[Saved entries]
● ● ● ● ●

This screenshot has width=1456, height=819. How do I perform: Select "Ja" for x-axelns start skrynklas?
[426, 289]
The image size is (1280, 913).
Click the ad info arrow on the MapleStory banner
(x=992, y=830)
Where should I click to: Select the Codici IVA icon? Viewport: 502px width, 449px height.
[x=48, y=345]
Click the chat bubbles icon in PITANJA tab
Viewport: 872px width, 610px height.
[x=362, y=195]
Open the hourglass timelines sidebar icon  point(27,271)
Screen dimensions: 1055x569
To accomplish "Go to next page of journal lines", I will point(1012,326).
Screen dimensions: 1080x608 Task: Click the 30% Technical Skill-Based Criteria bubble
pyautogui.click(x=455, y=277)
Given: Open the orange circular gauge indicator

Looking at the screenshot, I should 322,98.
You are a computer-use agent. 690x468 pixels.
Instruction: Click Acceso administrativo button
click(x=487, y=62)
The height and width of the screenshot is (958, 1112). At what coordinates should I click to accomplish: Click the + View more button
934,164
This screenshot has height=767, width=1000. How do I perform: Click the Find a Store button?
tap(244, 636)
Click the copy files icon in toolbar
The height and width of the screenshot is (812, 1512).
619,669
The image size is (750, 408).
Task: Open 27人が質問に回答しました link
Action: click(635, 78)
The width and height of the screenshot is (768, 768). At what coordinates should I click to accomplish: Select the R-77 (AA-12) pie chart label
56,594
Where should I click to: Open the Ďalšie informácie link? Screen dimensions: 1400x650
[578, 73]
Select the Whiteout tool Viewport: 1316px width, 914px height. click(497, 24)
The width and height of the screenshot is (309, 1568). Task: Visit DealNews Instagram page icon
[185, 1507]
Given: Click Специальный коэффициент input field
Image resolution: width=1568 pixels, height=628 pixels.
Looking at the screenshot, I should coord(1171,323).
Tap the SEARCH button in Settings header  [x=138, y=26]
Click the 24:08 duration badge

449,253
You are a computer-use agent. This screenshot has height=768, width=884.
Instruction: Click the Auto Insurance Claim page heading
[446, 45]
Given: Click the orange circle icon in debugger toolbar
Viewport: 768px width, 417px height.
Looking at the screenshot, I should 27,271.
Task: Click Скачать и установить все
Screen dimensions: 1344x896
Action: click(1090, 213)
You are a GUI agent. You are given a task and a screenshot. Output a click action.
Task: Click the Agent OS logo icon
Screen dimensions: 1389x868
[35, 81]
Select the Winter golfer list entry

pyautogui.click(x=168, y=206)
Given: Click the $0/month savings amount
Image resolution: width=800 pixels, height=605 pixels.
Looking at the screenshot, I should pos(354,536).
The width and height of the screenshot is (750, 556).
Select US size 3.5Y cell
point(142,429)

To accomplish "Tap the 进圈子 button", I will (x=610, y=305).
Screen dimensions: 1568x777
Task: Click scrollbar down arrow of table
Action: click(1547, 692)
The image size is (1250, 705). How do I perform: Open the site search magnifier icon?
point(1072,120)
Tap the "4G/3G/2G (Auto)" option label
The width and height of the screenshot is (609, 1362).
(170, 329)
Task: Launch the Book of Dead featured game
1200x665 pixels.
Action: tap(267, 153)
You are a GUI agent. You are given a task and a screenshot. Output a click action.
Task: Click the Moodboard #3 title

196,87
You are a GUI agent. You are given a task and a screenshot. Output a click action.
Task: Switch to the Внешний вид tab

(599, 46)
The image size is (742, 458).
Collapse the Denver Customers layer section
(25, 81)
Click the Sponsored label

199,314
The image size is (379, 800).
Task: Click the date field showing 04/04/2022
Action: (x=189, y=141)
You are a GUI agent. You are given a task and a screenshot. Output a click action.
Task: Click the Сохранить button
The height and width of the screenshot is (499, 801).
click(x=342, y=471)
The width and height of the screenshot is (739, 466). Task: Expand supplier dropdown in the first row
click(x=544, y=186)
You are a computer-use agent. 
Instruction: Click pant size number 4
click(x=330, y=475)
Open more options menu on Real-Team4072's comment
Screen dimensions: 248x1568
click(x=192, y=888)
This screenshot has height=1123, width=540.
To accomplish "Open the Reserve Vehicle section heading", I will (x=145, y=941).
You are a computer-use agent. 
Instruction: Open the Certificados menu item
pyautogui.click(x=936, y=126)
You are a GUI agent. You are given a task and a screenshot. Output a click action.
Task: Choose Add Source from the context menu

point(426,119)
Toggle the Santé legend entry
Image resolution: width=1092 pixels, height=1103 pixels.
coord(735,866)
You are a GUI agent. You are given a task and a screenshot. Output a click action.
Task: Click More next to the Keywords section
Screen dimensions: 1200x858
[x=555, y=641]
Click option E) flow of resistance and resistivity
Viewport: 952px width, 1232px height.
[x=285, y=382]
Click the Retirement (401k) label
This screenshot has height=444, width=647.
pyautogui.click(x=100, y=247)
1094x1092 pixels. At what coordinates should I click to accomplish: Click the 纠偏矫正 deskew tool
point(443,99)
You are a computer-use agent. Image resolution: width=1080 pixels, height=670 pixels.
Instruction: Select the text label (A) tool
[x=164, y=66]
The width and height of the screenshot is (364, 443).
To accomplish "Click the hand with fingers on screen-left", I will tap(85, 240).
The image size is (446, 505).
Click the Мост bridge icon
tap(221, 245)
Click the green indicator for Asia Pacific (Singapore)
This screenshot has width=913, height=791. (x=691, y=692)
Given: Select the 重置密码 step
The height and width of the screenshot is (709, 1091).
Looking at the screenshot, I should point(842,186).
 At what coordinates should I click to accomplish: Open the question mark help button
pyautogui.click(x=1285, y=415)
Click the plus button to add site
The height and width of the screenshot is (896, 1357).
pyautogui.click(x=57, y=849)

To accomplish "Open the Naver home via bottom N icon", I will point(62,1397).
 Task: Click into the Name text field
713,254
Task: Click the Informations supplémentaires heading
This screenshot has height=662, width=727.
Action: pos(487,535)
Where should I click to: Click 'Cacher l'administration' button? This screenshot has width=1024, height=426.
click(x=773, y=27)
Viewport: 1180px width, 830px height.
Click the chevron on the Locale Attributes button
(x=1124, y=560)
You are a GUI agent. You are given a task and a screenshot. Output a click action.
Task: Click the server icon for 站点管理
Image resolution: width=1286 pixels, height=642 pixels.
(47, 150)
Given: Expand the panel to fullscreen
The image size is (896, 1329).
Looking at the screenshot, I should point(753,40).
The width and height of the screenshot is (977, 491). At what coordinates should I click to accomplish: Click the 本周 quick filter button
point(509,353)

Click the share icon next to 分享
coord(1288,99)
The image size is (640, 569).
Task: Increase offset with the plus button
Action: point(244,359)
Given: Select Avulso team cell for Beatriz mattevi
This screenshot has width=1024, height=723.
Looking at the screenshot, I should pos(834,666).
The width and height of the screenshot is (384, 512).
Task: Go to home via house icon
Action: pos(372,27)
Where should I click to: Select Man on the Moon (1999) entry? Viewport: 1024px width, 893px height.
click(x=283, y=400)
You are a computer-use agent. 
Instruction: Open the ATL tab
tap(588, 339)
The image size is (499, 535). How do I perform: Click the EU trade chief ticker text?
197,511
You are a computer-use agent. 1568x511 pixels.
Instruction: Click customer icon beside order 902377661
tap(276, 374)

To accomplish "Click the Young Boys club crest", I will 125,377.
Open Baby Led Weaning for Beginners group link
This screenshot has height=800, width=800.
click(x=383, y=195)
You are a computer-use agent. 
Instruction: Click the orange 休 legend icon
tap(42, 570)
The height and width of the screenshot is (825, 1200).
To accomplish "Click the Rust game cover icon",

● ● ● ● ●

About this task: Reproduce the data exactly, omitting nothing.

Reply:
This screenshot has width=1456, height=819. How do I perform: Select "Ja" for x-axelns start skrynklas?
[426, 289]
The image size is (1280, 913).
Click the ad info arrow on the MapleStory banner
(x=992, y=830)
Where should I click to: Select the Codici IVA icon? Viewport: 502px width, 449px height.
[x=48, y=345]
Click the chat bubbles icon in PITANJA tab
Viewport: 872px width, 610px height.
[x=362, y=195]
Open the hourglass timelines sidebar icon  point(27,271)
Screen dimensions: 1055x569
To accomplish "Go to next page of journal lines", I will point(1012,326).
Screen dimensions: 1080x608 Task: Click the 30% Technical Skill-Based Criteria bubble
pyautogui.click(x=455, y=277)
Given: Open the orange circular gauge indicator

Looking at the screenshot, I should 322,98.
You are a computer-use agent. 690x468 pixels.
Instruction: Click Acceso administrativo button
click(x=487, y=62)
The height and width of the screenshot is (958, 1112). At what coordinates should I click to accomplish: Click the + View more button
934,164
This screenshot has height=767, width=1000. How do I perform: Click the Find a Store button?
tap(244, 636)
Click the copy files icon in toolbar
The height and width of the screenshot is (812, 1512).
619,669
The image size is (750, 408).
Task: Open 27人が質問に回答しました link
Action: click(635, 78)
The width and height of the screenshot is (768, 768). At what coordinates should I click to accomplish: Select the R-77 (AA-12) pie chart label
56,594
Where should I click to: Open the Ďalšie informácie link? Screen dimensions: 1400x650
[578, 73]
Select the Whiteout tool Viewport: 1316px width, 914px height. click(497, 24)
The width and height of the screenshot is (309, 1568). Task: Visit DealNews Instagram page icon
[185, 1507]
Given: Click Специальный коэффициент input field
Image resolution: width=1568 pixels, height=628 pixels.
Looking at the screenshot, I should coord(1171,323).
Tap the SEARCH button in Settings header  [x=138, y=26]
Click the 24:08 duration badge

449,253
You are a computer-use agent. This screenshot has height=768, width=884.
Instruction: Click the Auto Insurance Claim page heading
[446, 45]
Given: Click the orange circle icon in debugger toolbar
Viewport: 768px width, 417px height.
Looking at the screenshot, I should 27,271.
Task: Click Скачать и установить все
Screen dimensions: 1344x896
Action: click(1090, 213)
You are a GUI agent. You are given a task and a screenshot. Output a click action.
Task: Click the Agent OS logo icon
Screen dimensions: 1389x868
[35, 81]
Select the Winter golfer list entry

pyautogui.click(x=168, y=206)
Given: Click the $0/month savings amount
Image resolution: width=800 pixels, height=605 pixels.
Looking at the screenshot, I should pos(354,536).
The width and height of the screenshot is (750, 556).
Select US size 3.5Y cell
point(142,429)

To accomplish "Tap the 进圈子 button", I will (x=610, y=305).
Screen dimensions: 1568x777
Task: Click scrollbar down arrow of table
Action: click(1547, 692)
The image size is (1250, 705). How do I perform: Open the site search magnifier icon?
point(1072,120)
Tap the "4G/3G/2G (Auto)" option label
The width and height of the screenshot is (609, 1362).
(170, 329)
Task: Launch the Book of Dead featured game
1200x665 pixels.
Action: tap(267, 153)
You are a GUI agent. You are given a task and a screenshot. Output a click action.
Task: Click the Moodboard #3 title

196,87
You are a GUI agent. You are given a task and a screenshot. Output a click action.
Task: Switch to the Внешний вид tab

(599, 46)
The image size is (742, 458).
Collapse the Denver Customers layer section
(25, 81)
Click the Sponsored label

199,314
The image size is (379, 800).
Task: Click the date field showing 04/04/2022
Action: (x=189, y=141)
You are a GUI agent. You are given a task and a screenshot. Output a click action.
Task: Click the Сохранить button
The height and width of the screenshot is (499, 801).
click(x=342, y=471)
The width and height of the screenshot is (739, 466). Task: Expand supplier dropdown in the first row
click(x=544, y=186)
You are a computer-use agent. 
Instruction: Click pant size number 4
click(x=330, y=475)
Open more options menu on Real-Team4072's comment
Screen dimensions: 248x1568
click(x=192, y=888)
This screenshot has height=1123, width=540.
To accomplish "Open the Reserve Vehicle section heading", I will (x=145, y=941).
You are a computer-use agent. 
Instruction: Open the Certificados menu item
pyautogui.click(x=936, y=126)
You are a GUI agent. You are given a task and a screenshot. Output a click action.
Task: Choose Add Source from the context menu

point(426,119)
Toggle the Santé legend entry
Image resolution: width=1092 pixels, height=1103 pixels.
coord(735,866)
You are a GUI agent. You are given a task and a screenshot. Output a click action.
Task: Click More next to the Keywords section
Screen dimensions: 1200x858
[x=555, y=641]
Click option E) flow of resistance and resistivity
Viewport: 952px width, 1232px height.
[x=285, y=382]
Click the Retirement (401k) label
This screenshot has height=444, width=647.
pyautogui.click(x=100, y=247)
1094x1092 pixels. At what coordinates should I click to accomplish: Click the 纠偏矫正 deskew tool
point(443,99)
You are a computer-use agent. Image resolution: width=1080 pixels, height=670 pixels.
Instruction: Select the text label (A) tool
[x=164, y=66]
The width and height of the screenshot is (364, 443).
To accomplish "Click the hand with fingers on screen-left", I will tap(85, 240).
The image size is (446, 505).
Click the Мост bridge icon
tap(221, 245)
Click the green indicator for Asia Pacific (Singapore)
This screenshot has width=913, height=791. (x=691, y=692)
Given: Select the 重置密码 step
The height and width of the screenshot is (709, 1091).
Looking at the screenshot, I should point(842,186).
 At what coordinates should I click to accomplish: Open the question mark help button
pyautogui.click(x=1285, y=415)
Click the plus button to add site
The height and width of the screenshot is (896, 1357).
pyautogui.click(x=57, y=849)

To accomplish "Open the Naver home via bottom N icon", I will point(62,1397).
 Task: Click into the Name text field
713,254
Task: Click the Informations supplémentaires heading
This screenshot has height=662, width=727.
Action: pos(487,535)
Where should I click to: Click 'Cacher l'administration' button? This screenshot has width=1024, height=426.
click(x=773, y=27)
Viewport: 1180px width, 830px height.
Click the chevron on the Locale Attributes button
(x=1124, y=560)
You are a GUI agent. You are given a task and a screenshot. Output a click action.
Task: Click the server icon for 站点管理
Image resolution: width=1286 pixels, height=642 pixels.
(47, 150)
Given: Expand the panel to fullscreen
The image size is (896, 1329).
Looking at the screenshot, I should point(753,40).
The width and height of the screenshot is (977, 491). At what coordinates should I click to accomplish: Click the 本周 quick filter button
point(509,353)

Click the share icon next to 分享
coord(1288,99)
The image size is (640, 569).
Task: Increase offset with the plus button
Action: point(244,359)
Given: Select Avulso team cell for Beatriz mattevi
This screenshot has width=1024, height=723.
Looking at the screenshot, I should pos(834,666).
The width and height of the screenshot is (384, 512).
Task: Go to home via house icon
Action: pos(372,27)
Where should I click to: Select Man on the Moon (1999) entry? Viewport: 1024px width, 893px height.
click(x=283, y=400)
You are a computer-use agent. 
Instruction: Open the ATL tab
tap(588, 339)
The image size is (499, 535). How do I perform: Click the EU trade chief ticker text?
197,511
You are a computer-use agent. 1568x511 pixels.
Instruction: Click customer icon beside order 902377661
tap(276, 374)

To accomplish "Click the Young Boys club crest", I will 125,377.
Open Baby Led Weaning for Beginners group link
This screenshot has height=800, width=800.
click(x=383, y=195)
You are a computer-use agent. 
Instruction: Click the orange 休 legend icon
tap(42, 570)
The height and width of the screenshot is (825, 1200).
To accomplish "Click the Rust game cover icon",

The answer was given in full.